Think of the way your firm is organized as a management tool, the infrastructure that will support your firm's future growth. While there are many ways to organize a design firm, any organizational structure should:

  • Respond to the marketplace and meet the needs of your clients
  • Allow your firm to operate effectively and efficiently
  • Promote talent within the firm, and provide opportunities and paths for career development

With these three critical elements in mind, you can examine your firm from both the inside out—from your managers' and employees' perspectives; as well as from the outside in—from the perspectives of the marketplace and clients that you serve—and develop and refine a structure that anticipates and responds to the needs of both.

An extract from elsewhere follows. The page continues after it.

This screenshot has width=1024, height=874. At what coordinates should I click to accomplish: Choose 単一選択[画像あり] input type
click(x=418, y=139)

Designing Your Organization

Many design firms find that their organization has "evolved" organically over time, reflecting how relationships in the firm and with clients have developed rather than as a result of thoughtful organizational design. Whether your firm has come to be organized the way it is by default or by design, it's worthwhile to consider the variety of approaches to organize a design firm in the context of the future vision for your firm.

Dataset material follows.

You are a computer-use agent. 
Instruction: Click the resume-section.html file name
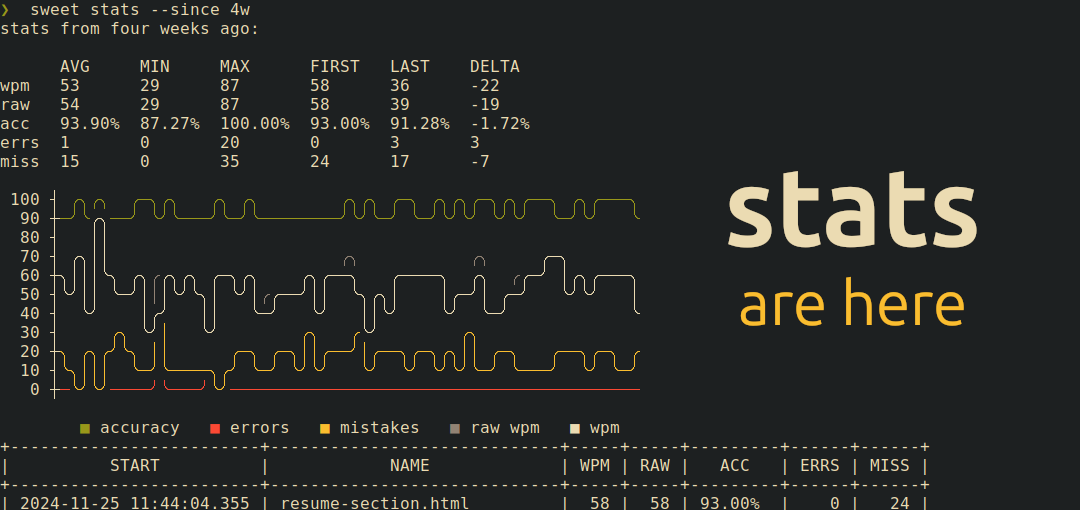click(374, 503)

  • Clients. Client-centered firms are organized from the outside in. To design a client-oriented firm, ask yourself how your clients would prefer to see your firm organized—or better yet, ask them directly. Consider the attributes that bind your clients together as a coherent group or groups, and take into account all of the relevant variables that affect your clients such as their needs, priorities, personalities, marketplace conditions, economics, geography, politics, labor pool, the cost of doing business, and, most importantly, how they define their own success.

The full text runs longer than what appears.